Denrele Edun’s “The Boot” isn’t perfect, but who says it has to be?

Denrele

In 2016, Ebonylife TV premiered The Boot, a half-hour celebrity interview show anchored by unabashedly eccentric TV personality Denrele Edun. It’s like any other thing Denrele has done, preserving his old impulses and signature while bundling famous people into a pimped keke and chauffeured by comedian Frank Donga.

In a small way, the show feels like a pastiche of James Corden’s Carpool Karaoke. In a large way, guests find it easy to immerse themselves in the show’s internal, gleeful mania, which is a callback to how Denrele upended red carpet television with humongous hair, insanely high boots, and gothic-adjacent outfits. Most importantly, his departure from expected norms of gender curdled forth a caustic charm. And on The Boot, there is, unsurprisingly, an ample dose of it.

The show’s sequence starts with the celebrity pick up, and this is only putting it mildly. Denrele hijacks his guests wherever they are, and after the first, chaotic minutes of pretending that contact is spontaneous, Frank Donga dutifully rolls out the retrofitted red carpet for the guest and then they take their seat in the keke. The thirteen-episode first season featured fan favourites like Lil Kesh, Ycee, Chigul, Banky W, Nedu, Gbenro Ajibade and Toyin Abraham, who initially swung into believable protest against being filmed but ended up having cake during her interview.

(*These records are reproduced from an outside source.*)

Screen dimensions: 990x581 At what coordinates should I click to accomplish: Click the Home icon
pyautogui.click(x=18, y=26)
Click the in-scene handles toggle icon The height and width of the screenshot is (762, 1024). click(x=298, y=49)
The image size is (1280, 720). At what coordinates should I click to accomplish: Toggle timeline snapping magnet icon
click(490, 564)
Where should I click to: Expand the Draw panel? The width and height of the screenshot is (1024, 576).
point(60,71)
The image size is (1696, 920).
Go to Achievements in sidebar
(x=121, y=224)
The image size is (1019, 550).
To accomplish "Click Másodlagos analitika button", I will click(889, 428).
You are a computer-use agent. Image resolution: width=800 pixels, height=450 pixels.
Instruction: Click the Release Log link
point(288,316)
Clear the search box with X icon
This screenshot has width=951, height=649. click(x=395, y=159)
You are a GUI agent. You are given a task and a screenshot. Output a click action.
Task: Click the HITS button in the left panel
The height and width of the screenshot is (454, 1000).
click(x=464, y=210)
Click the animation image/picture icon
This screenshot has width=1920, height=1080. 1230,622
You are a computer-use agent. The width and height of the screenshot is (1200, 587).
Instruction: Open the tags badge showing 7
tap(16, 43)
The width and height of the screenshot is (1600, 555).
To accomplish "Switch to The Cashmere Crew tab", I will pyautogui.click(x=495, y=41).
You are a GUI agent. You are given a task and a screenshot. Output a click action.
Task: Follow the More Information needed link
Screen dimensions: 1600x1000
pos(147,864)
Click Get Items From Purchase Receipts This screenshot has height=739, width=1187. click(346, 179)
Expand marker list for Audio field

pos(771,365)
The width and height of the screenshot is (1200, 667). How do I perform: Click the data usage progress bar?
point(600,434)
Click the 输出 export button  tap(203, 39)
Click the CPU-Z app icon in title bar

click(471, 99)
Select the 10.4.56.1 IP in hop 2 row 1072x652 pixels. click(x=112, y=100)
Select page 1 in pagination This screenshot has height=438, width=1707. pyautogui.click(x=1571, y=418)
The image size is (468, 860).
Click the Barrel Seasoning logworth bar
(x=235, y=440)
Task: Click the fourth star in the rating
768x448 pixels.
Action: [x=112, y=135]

As a constitution, the show has a pronounced sexual bent, where questions are filtered through sex and intimacy and guests are obligated to answer. It’s a cheap gimmick the show can do without, and while knowing Victoria Kimani doesn’t prefer men wearing a man thong as a pre-sex ritual, The Boot doesn’t have a sharp, definitive voice because it tries to do too much in its limited runtime.

In 2018, and in the era of millennial-targeted TV series and the great morass of content, The Boot breaks through the surface with its madcap style. Interesting enough, the show sells Denrele’s quirky, zany sassiness by blurring the lines of gender. Aesthetically, this adds to the show’s feverish vitality, and serves as an inspiration for those who need it.